Besides PTSD, Bessler also has chronic headaches and migraines, and shoulder and back pain — most likely from years of carrying a 60-to-70-pound rucksack — and tinnitus, a continuous, distracting and often painful ringing in the ears. He has other hearing difficulties, memory and speech problems, and blurred vision.
You wouldn’t know Bessler has so many medical and mental health issues from looking at him. That’s why experts say the signature wounds of these wars are mostly invisible.
Thick with muscle, heavily tattooed but demure in his manner, Bessler could simply be the likable guy in a baseball cap riding around in his pickup truck with a cool dog and a really cute puppy in the front seat. The puppy, Ziva (a Hebrew name that means brilliance and splendor) is a black Lab who was a present from a neighbor for Valentine’s Day.
But Bessler’s moods change day to day, sometimes hour by hour. Sometimes medications work, sometimes they don’t. Out of nowhere, he will be overcome by a flashback. He will get so fed up with the nightmares and sleepless nights — “Why even bother to nap or sleep?” he said by telephone one night — he will think the only thing that can stop all the physical and psychic pain is death.
Then Mike will pick up on Bessler’s depressive state, and, as well-trained service dogs do, interrupt him and stop the demons from taking over. The dog will climb on top of Bessler as if to make sure his master cannot go anywhere and hurt himself. Or, he will drop a tennis ball or stuffed toy in Bessler’s lap and refuse to leave until he gets to chase one of them.

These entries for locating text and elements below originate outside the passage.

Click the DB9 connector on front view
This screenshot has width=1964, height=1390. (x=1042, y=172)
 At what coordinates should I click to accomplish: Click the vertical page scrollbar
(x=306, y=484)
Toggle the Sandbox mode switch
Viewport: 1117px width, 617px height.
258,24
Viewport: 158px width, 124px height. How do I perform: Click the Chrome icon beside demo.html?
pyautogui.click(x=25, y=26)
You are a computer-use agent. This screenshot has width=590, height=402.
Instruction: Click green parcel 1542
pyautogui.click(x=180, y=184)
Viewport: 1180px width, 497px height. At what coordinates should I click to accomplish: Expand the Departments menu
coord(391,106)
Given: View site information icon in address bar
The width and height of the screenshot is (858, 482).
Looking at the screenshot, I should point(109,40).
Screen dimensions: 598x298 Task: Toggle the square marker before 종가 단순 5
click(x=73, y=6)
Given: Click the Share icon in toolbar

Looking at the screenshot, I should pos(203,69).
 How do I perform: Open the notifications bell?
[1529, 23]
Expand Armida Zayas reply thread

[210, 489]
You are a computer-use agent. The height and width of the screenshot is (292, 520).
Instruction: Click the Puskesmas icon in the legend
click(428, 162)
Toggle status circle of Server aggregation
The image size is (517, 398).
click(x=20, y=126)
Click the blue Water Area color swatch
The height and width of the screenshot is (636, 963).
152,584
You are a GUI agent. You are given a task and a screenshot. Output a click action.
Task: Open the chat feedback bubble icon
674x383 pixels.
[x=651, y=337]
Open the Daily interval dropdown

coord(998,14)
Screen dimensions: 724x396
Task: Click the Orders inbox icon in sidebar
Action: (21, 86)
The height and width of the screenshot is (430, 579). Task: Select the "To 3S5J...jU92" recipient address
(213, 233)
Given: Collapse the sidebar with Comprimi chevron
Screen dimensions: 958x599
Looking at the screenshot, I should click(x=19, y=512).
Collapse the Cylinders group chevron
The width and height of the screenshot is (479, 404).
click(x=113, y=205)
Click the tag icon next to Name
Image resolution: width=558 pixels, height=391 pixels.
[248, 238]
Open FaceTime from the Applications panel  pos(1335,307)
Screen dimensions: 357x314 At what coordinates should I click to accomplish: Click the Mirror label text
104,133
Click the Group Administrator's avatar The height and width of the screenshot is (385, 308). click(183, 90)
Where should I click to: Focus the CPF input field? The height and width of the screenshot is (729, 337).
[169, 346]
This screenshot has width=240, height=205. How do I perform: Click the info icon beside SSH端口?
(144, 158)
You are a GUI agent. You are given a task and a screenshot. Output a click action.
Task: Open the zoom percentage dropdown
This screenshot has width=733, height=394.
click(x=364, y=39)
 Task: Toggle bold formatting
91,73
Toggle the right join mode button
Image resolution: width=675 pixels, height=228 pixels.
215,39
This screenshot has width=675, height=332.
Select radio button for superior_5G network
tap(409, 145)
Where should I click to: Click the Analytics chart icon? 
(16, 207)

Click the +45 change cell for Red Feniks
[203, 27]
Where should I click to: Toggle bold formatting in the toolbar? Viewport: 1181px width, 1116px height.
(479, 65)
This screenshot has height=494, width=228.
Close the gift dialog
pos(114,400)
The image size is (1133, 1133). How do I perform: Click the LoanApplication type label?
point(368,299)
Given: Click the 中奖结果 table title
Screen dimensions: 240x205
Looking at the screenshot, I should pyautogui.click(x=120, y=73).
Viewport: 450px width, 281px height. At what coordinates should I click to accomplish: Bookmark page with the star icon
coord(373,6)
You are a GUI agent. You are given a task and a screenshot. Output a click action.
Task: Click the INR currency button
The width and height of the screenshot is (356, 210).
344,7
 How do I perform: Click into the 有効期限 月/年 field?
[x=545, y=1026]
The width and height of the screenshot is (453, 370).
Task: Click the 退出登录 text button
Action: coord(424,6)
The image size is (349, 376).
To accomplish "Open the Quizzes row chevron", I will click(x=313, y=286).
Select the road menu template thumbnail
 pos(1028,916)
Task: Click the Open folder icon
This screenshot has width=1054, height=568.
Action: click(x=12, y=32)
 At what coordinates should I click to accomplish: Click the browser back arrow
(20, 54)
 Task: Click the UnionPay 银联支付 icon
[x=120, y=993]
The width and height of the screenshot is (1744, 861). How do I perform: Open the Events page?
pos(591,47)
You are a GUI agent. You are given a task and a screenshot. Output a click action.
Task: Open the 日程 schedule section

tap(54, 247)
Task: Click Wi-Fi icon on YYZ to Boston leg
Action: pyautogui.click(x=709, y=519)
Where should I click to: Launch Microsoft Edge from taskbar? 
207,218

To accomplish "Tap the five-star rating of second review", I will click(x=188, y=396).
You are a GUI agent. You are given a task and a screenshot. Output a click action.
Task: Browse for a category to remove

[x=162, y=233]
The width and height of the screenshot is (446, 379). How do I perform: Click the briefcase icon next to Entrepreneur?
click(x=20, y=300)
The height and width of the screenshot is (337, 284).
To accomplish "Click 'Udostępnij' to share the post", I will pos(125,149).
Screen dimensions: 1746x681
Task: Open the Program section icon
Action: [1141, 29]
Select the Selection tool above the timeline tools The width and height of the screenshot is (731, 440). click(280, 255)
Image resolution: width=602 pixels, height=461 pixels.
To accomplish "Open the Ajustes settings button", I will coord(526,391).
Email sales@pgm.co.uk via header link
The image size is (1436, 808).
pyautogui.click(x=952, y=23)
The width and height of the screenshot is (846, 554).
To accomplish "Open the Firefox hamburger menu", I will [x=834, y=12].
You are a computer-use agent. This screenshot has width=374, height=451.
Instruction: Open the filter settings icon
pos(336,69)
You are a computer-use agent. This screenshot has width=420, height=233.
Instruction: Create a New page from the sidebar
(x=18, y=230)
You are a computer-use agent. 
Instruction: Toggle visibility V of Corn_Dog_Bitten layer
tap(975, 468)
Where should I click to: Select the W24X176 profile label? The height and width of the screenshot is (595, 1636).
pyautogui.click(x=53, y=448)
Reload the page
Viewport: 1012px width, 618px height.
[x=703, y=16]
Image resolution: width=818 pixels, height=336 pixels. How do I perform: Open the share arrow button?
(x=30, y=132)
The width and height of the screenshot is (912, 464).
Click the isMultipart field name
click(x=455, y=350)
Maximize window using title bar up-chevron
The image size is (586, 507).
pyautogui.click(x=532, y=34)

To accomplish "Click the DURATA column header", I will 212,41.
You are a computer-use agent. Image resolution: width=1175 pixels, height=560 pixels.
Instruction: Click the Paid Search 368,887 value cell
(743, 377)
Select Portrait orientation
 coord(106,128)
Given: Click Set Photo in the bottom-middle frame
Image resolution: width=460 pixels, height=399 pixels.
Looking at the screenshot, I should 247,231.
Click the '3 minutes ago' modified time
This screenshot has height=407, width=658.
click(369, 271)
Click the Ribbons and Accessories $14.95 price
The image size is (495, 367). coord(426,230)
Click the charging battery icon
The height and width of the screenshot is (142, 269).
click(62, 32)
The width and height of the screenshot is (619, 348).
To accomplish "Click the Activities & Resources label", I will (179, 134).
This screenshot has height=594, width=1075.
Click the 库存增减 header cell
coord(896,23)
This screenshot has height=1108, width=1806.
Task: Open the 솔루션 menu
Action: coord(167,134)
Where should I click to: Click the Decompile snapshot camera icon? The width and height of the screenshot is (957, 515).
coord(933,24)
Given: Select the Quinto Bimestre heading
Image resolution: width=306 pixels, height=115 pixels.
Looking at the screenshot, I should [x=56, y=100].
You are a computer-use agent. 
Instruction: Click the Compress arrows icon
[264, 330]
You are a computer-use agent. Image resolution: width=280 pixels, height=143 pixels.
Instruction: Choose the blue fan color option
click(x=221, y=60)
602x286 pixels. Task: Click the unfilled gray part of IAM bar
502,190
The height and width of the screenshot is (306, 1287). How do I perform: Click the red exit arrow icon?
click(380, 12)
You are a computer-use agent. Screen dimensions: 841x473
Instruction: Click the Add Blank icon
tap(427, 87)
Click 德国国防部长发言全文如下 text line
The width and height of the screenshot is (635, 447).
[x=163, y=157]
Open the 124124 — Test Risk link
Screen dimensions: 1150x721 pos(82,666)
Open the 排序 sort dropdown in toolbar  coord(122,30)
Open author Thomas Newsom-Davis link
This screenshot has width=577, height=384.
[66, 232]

And Bessler will consider that taking his life would mean leaving Mike behind. A credo in the military is to leave no soldier behind.
“That’s not being fair to the dog, not being fair to that partner who’s stood beside me forever,” he said, crying. “When you can escape yourself for a minute, and stop being selfish and think about the things you have, in my world, it’s that dog.”